## Exercise prompt
Among the entries below, please show each line that carries the word "IJustLoveCards".

## Records from a data collection
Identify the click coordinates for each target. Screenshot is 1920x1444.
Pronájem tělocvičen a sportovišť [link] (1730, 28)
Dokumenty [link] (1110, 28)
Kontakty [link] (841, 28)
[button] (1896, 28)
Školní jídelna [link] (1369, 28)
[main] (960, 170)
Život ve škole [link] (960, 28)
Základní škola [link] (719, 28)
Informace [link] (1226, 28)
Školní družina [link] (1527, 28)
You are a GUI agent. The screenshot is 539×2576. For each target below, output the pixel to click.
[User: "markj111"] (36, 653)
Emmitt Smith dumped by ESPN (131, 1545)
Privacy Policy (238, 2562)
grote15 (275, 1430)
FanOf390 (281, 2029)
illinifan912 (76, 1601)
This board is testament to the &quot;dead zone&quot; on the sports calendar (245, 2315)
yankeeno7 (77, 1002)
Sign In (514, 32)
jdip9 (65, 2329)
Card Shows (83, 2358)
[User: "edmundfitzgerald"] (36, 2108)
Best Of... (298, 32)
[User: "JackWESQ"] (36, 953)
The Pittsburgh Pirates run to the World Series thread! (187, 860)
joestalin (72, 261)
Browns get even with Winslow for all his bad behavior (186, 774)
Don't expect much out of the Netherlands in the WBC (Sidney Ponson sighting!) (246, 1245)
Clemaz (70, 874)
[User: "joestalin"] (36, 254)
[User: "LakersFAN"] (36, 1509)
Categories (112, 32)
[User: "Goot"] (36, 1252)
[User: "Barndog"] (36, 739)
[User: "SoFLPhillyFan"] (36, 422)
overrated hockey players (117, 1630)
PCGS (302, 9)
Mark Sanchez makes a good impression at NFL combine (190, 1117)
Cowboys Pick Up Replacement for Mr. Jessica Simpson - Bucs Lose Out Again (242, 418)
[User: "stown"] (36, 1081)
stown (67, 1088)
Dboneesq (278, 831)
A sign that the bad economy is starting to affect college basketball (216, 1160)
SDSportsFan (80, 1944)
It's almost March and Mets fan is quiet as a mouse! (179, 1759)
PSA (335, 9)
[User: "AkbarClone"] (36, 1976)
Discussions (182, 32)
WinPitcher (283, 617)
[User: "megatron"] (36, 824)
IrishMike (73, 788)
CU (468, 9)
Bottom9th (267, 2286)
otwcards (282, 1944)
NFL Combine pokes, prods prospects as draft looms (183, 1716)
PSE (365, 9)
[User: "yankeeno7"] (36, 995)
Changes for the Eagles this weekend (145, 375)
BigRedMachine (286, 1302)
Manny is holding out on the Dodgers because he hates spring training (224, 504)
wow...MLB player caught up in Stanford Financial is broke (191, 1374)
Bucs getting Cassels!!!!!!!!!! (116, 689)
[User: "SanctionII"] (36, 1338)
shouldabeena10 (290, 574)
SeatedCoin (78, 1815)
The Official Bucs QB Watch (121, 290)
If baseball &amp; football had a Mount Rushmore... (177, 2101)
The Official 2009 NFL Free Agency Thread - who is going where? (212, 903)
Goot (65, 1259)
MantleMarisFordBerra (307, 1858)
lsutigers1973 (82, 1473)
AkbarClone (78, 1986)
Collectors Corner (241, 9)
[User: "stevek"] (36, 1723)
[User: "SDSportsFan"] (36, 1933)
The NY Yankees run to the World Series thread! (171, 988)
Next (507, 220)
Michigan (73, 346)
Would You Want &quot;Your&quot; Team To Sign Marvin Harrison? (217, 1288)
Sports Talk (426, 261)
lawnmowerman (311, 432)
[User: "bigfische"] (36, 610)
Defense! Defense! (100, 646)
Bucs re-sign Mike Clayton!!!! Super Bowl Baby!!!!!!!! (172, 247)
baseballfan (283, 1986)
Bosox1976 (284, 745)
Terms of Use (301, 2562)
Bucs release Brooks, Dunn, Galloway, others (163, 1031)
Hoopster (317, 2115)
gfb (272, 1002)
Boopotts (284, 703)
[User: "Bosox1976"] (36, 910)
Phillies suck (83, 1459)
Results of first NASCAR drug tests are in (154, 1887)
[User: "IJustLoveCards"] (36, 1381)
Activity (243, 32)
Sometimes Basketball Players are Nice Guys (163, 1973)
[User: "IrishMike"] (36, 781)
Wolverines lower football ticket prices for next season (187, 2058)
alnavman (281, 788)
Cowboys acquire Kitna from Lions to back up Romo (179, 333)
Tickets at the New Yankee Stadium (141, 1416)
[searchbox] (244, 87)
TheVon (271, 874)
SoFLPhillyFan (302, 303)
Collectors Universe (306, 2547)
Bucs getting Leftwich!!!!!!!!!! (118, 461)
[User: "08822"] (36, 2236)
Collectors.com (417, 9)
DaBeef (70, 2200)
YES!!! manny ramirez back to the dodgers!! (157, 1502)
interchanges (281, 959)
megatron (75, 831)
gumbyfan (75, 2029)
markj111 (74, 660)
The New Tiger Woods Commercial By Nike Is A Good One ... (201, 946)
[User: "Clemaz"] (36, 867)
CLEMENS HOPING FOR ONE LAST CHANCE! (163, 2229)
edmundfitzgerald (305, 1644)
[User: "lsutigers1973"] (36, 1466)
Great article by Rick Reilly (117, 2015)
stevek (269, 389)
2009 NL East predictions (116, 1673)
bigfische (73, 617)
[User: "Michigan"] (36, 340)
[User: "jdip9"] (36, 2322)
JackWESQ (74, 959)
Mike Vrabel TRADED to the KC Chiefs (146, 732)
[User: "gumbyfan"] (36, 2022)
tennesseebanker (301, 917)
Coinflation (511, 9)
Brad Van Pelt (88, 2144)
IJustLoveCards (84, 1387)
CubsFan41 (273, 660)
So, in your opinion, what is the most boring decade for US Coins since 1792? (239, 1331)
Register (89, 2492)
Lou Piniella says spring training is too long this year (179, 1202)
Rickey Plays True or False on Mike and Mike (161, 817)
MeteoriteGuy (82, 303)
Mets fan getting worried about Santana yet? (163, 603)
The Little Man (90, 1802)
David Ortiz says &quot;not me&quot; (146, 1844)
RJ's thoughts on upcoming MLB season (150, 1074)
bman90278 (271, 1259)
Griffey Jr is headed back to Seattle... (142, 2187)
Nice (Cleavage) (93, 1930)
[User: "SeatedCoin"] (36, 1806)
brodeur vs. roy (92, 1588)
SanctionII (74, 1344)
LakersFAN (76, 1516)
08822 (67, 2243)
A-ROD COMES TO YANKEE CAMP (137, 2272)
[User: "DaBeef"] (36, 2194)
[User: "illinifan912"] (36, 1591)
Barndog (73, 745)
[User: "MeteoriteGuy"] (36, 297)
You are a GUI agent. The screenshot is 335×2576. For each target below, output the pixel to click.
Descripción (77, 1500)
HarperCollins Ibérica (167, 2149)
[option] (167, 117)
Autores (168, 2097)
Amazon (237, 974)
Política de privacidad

## Answer area
[User: "IJustLoveCards"] (36, 1381)
IJustLoveCards (84, 1387)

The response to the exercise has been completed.